* Dataset records *
****************************************
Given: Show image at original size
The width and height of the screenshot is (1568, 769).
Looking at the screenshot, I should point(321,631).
****************************************
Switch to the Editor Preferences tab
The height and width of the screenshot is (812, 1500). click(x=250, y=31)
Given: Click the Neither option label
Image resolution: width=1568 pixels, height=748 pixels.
****************************************
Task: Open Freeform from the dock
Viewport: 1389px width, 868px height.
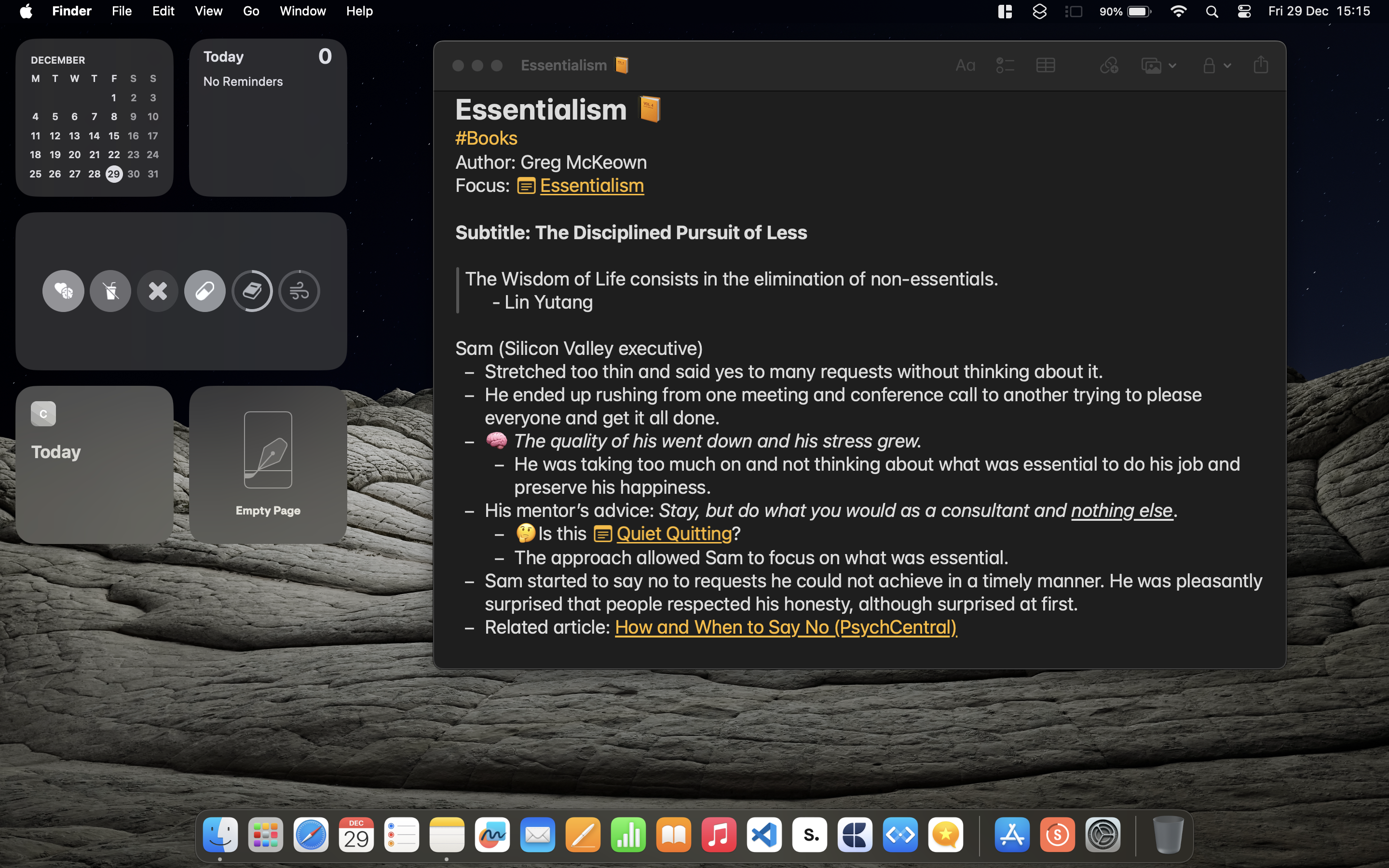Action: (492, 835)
****************************************
* Aim of the exercise *
Consider the entries above and return each line with the string "Given".

* Result of the task *
Given: Show image at original size
Given: Click the Neither option label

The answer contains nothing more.